━━ Source text

Cavista Holdings, another major player, is equally bullish. Representing the company’s chairman, Mr. Olumide Olayomi reiterated their vision: “Every hectare planted, every youth trained, every innovation scaled, is a step toward a more secure, prosperous, and export-ready Nigeria.”

Cavista’s Agbeyewa project alone shows how private capital is moving from talk to tractors. Their multi-billion-naira investment in cassava is not charity, it is a bet that Nigeria’s rural fields can deliver the returns that oil wells once did.Mechanisation is central to this entire vision. The Renewed Hope Agricultural Mechanisation Programme is deploying over 2,000 advanced tractors, bulldozers, and thousands of implements nationwide. The aim? To break the back-breaking manual farming cycle, expand cultivated land, and increase productivity.

In practice, this means a smallholder farmer who once tilled a hectare with a hoe can now cultivate five hectares in half the time. As these farmers gain access to improved seeds, affordable finance, and guaranteed offtake markets, the entire sector moves from subsistence to scale.

On World Cassava Day, the energy was not only about big farms and government policies. The Youth Changemaker Pitch Competition gave young Nigerians a platform to present ideas for boosting cassava production, processing, and marketing. From mobile apps that link farmers to processors to drone-based disease monitoring tools, these ideas signal a future where agritech could be as sexy as fintech.

Vice-President Shettima underscored this youth focus: “Agricultural transformation at scale will only happen if we harness the energy and technological know-how of our youth. Just as they have disrupted fintech, they can disrupt agriculture.”

The government is betting on partnerships with states, local governments, banks, and the private sector to ensure that cassava does not become another broken promise. If done right, the transformation could lift millions from poverty, reduce Nigeria’s dependence on oil, and turn the nation into a global supplier of clean energy solutions.

━━━━

Activities:
**1)** In the cassava article, what event gave young Nigerians a platform to present ideas for boosting cassava production, processing, and marketing?
**2)** Rewrite the cassava article from "In practice, this" to "subsistence to scale.", changing "smallholder farmer" to "small-scale farmer".

━━ Recorded data

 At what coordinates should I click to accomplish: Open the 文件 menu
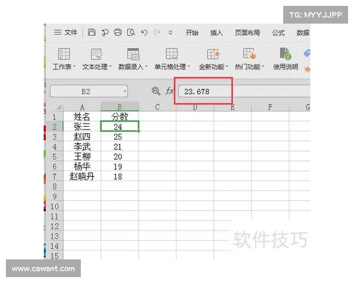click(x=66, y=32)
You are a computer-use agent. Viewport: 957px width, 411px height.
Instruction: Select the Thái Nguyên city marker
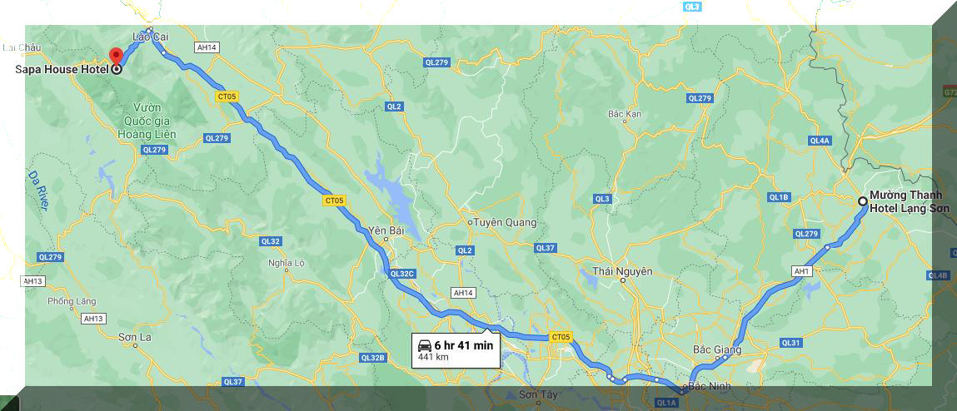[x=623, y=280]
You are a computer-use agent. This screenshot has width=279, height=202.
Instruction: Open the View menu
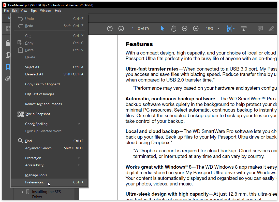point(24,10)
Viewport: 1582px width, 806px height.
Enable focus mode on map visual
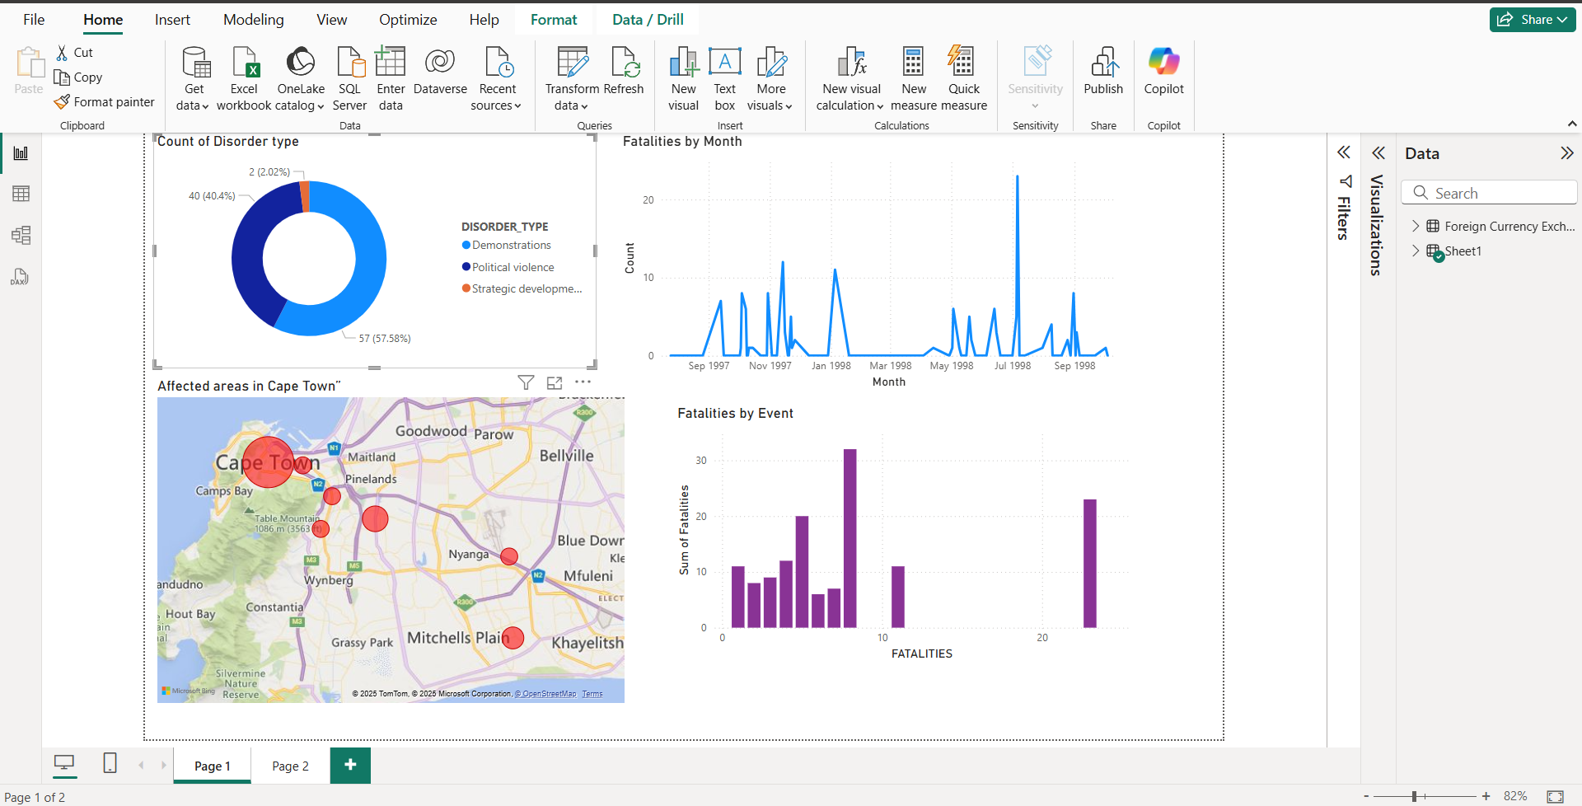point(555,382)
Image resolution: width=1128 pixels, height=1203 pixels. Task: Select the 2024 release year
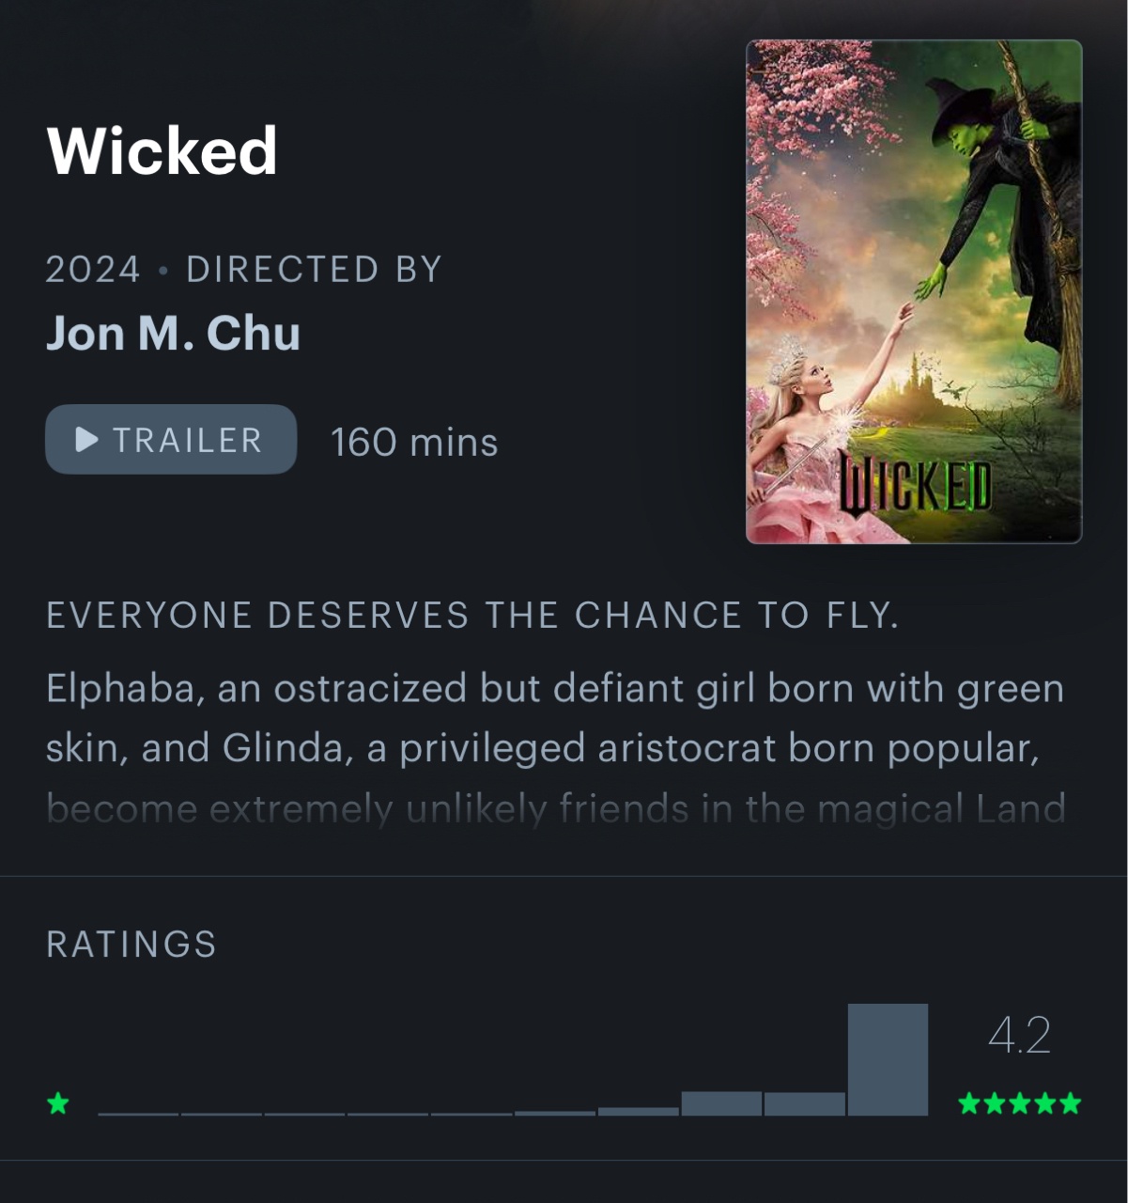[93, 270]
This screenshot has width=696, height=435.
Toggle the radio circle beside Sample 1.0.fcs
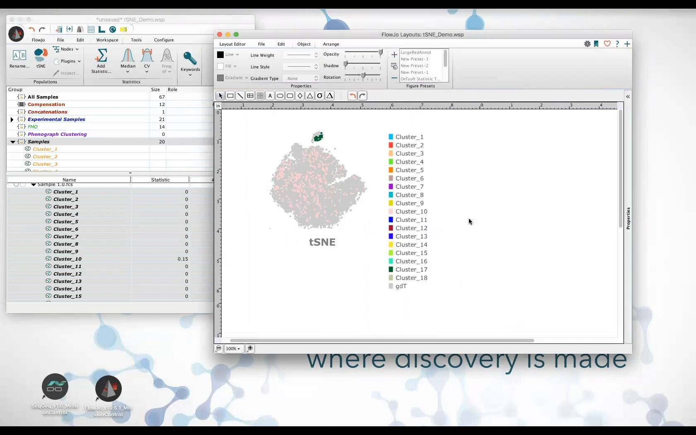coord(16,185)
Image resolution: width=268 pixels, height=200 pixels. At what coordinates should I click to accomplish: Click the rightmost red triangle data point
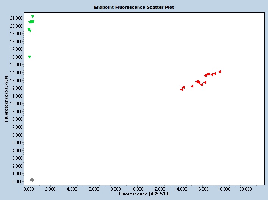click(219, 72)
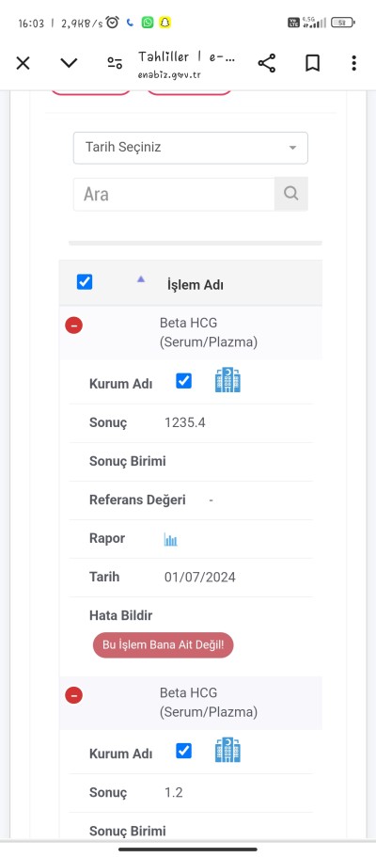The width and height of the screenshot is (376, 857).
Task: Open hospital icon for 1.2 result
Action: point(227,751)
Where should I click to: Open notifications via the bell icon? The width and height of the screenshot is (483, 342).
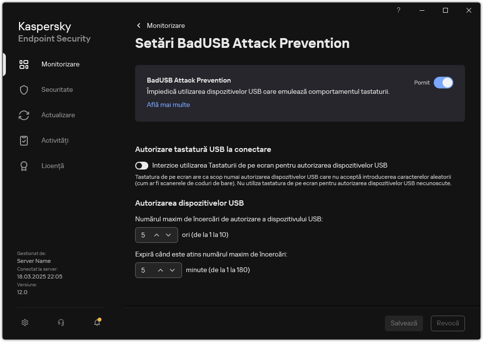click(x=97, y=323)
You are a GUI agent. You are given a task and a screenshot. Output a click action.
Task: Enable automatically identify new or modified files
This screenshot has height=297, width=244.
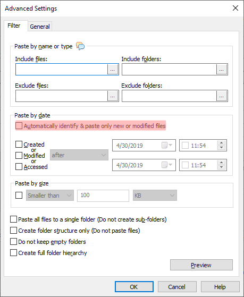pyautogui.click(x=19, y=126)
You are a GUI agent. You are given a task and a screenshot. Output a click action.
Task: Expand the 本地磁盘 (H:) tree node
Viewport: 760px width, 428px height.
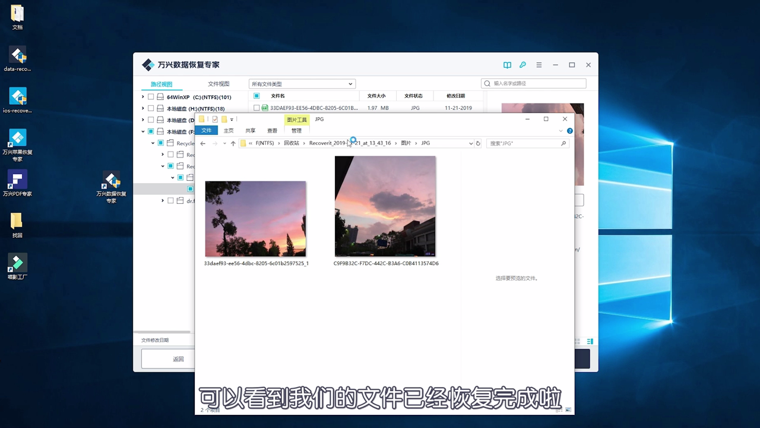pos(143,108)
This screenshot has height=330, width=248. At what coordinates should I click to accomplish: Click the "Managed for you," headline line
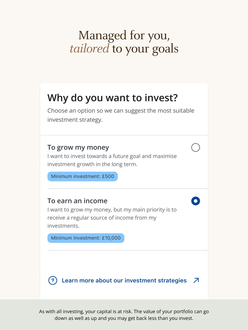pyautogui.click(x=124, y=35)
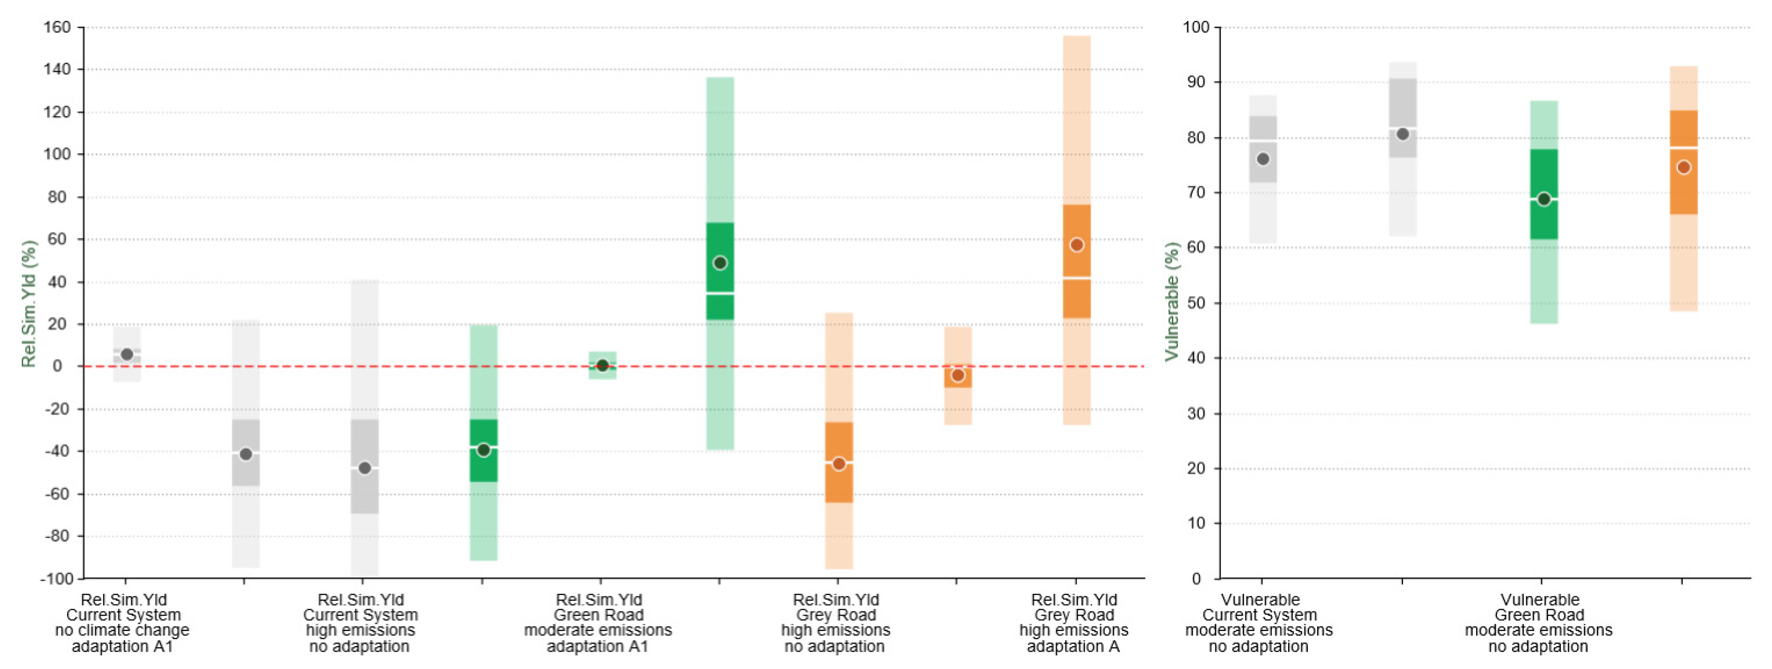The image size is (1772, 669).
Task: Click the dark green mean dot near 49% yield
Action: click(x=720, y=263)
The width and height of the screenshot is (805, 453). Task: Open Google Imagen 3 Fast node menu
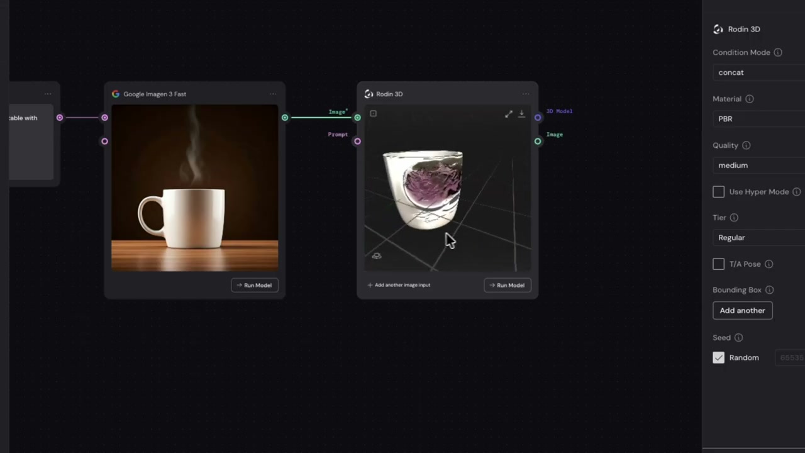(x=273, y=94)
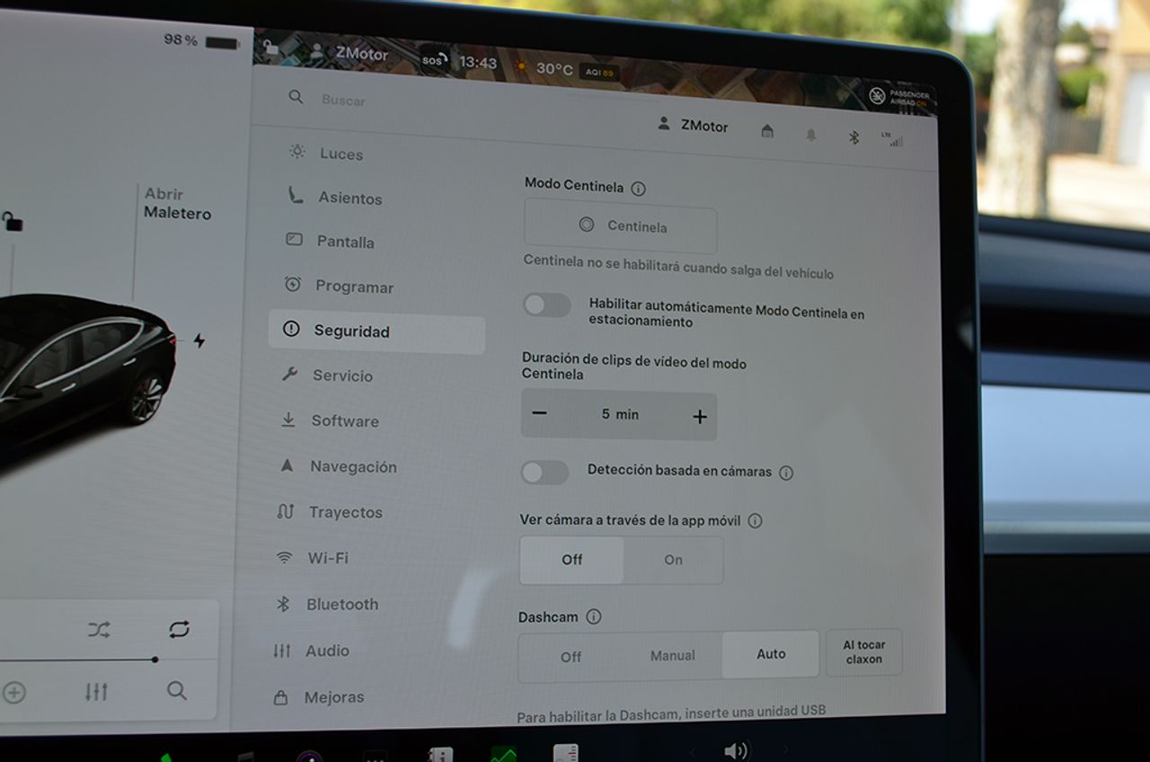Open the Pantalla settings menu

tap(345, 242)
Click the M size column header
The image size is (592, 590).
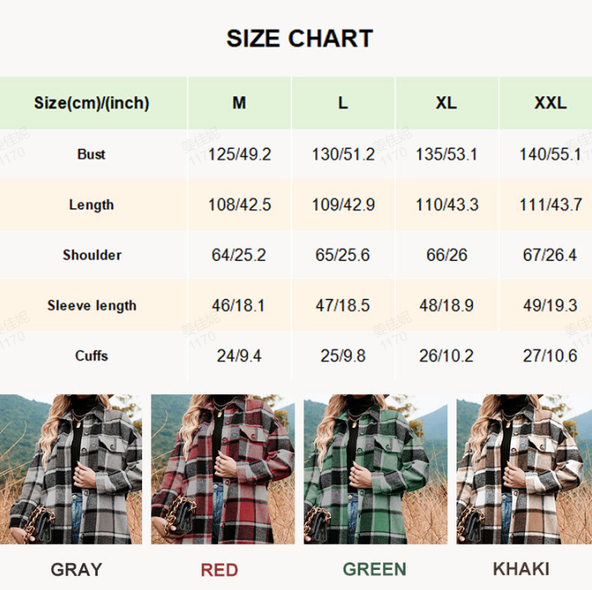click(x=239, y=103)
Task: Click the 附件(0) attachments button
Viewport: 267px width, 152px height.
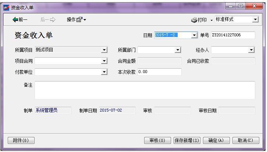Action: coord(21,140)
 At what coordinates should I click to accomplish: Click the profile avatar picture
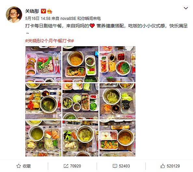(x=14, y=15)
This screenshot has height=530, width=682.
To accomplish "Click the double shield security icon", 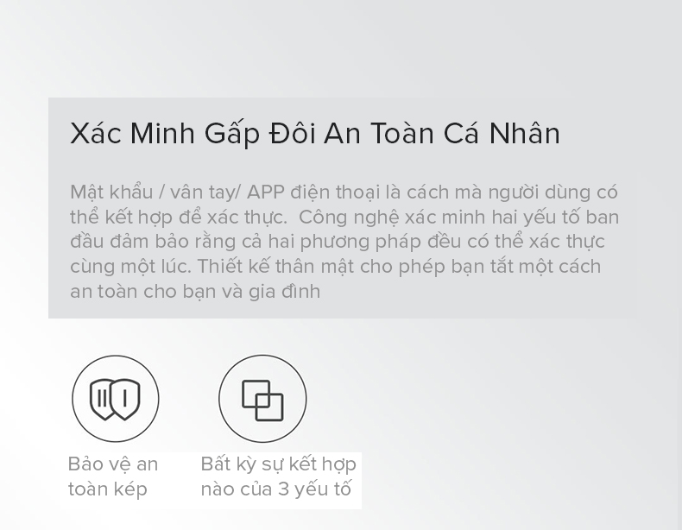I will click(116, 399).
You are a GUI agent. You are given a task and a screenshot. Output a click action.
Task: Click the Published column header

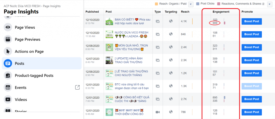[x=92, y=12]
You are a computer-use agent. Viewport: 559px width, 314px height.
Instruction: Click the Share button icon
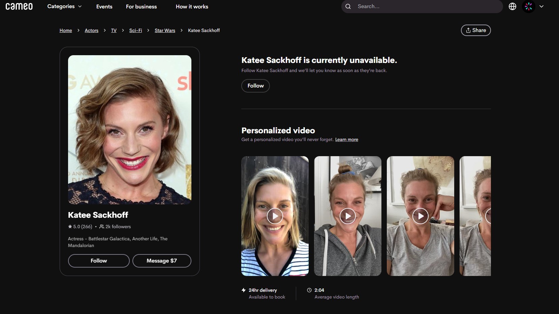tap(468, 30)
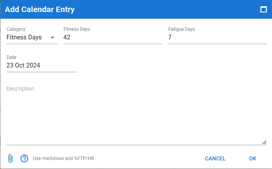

━━━━

Task-by-task outputs:
**1)** The Youth Changemaker Pitch Competition.

**2)**
In practice, this means a small-scale farmer who once tilled a hectare with a hoe can now cultivate five hectares in half the time. As these farmers gain access to improved seeds, affordable finance, and guaranteed offtake markets, the entire sector moves from subsistence to scale.